- Opening Delimiter -

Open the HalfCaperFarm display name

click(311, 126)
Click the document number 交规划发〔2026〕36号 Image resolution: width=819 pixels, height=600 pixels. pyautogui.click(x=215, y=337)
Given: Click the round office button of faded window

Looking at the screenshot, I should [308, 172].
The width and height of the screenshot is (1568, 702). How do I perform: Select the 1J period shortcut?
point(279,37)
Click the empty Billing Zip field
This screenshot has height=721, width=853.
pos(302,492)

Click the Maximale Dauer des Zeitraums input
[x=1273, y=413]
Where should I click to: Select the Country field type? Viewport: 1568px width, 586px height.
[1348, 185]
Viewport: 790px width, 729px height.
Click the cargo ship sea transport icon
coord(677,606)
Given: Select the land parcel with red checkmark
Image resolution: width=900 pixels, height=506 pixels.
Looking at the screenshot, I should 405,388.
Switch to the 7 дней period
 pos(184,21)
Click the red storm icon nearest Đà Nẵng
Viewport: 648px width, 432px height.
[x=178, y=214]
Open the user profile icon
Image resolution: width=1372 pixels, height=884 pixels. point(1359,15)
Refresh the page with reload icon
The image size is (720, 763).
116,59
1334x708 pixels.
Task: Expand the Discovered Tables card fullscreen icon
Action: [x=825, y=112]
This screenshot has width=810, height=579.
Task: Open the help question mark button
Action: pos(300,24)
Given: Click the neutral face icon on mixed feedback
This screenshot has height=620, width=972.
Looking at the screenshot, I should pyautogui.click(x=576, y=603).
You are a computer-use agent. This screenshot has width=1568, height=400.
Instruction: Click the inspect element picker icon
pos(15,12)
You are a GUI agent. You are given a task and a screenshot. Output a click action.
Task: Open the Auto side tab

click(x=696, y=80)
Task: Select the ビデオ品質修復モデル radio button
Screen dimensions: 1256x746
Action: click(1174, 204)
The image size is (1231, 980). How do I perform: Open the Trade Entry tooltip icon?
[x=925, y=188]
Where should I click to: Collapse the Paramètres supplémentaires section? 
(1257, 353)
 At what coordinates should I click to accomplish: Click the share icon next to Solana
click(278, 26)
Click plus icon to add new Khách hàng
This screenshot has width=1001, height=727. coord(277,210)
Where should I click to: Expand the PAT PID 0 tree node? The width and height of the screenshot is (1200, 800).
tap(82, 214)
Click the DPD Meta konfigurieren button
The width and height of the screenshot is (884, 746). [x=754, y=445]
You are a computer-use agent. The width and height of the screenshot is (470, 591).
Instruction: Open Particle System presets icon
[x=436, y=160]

- Closing Delimiter -

_Task goal_: Please reproduce each line above exactly as written.

_Output_:
Open the HalfCaperFarm display name

click(311, 126)
Click the document number 交规划发〔2026〕36号 Image resolution: width=819 pixels, height=600 pixels. pyautogui.click(x=215, y=337)
Given: Click the round office button of faded window

Looking at the screenshot, I should [308, 172].
The width and height of the screenshot is (1568, 702). How do I perform: Select the 1J period shortcut?
point(279,37)
Click the empty Billing Zip field
This screenshot has height=721, width=853.
pos(302,492)

Click the Maximale Dauer des Zeitraums input
[x=1273, y=413]
Where should I click to: Select the Country field type? Viewport: 1568px width, 586px height.
[1348, 185]
Viewport: 790px width, 729px height.
Click the cargo ship sea transport icon
coord(677,606)
Given: Select the land parcel with red checkmark
Image resolution: width=900 pixels, height=506 pixels.
Looking at the screenshot, I should 405,388.
Switch to the 7 дней period
 pos(184,21)
Click the red storm icon nearest Đà Nẵng
Viewport: 648px width, 432px height.
[x=178, y=214]
Open the user profile icon
Image resolution: width=1372 pixels, height=884 pixels. point(1359,15)
Refresh the page with reload icon
The image size is (720, 763).
116,59
1334x708 pixels.
Task: Expand the Discovered Tables card fullscreen icon
Action: [x=825, y=112]
This screenshot has width=810, height=579.
Task: Open the help question mark button
Action: pos(300,24)
Given: Click the neutral face icon on mixed feedback
This screenshot has height=620, width=972.
Looking at the screenshot, I should pyautogui.click(x=576, y=603).
You are a computer-use agent. This screenshot has width=1568, height=400.
Instruction: Click the inspect element picker icon
pos(15,12)
You are a GUI agent. You are given a task and a screenshot. Output a click action.
Task: Open the Auto side tab

click(x=696, y=80)
Task: Select the ビデオ品質修復モデル radio button
Screen dimensions: 1256x746
Action: click(1174, 204)
The image size is (1231, 980). How do I perform: Open the Trade Entry tooltip icon?
[x=925, y=188]
Where should I click to: Collapse the Paramètres supplémentaires section? 
(1257, 353)
 At what coordinates should I click to accomplish: Click the share icon next to Solana
click(278, 26)
Click plus icon to add new Khách hàng
This screenshot has width=1001, height=727. coord(277,210)
Where should I click to: Expand the PAT PID 0 tree node? The width and height of the screenshot is (1200, 800).
tap(82, 214)
Click the DPD Meta konfigurieren button
The width and height of the screenshot is (884, 746). [x=754, y=445]
You are a computer-use agent. The width and height of the screenshot is (470, 591).
Instruction: Open Particle System presets icon
[x=436, y=160]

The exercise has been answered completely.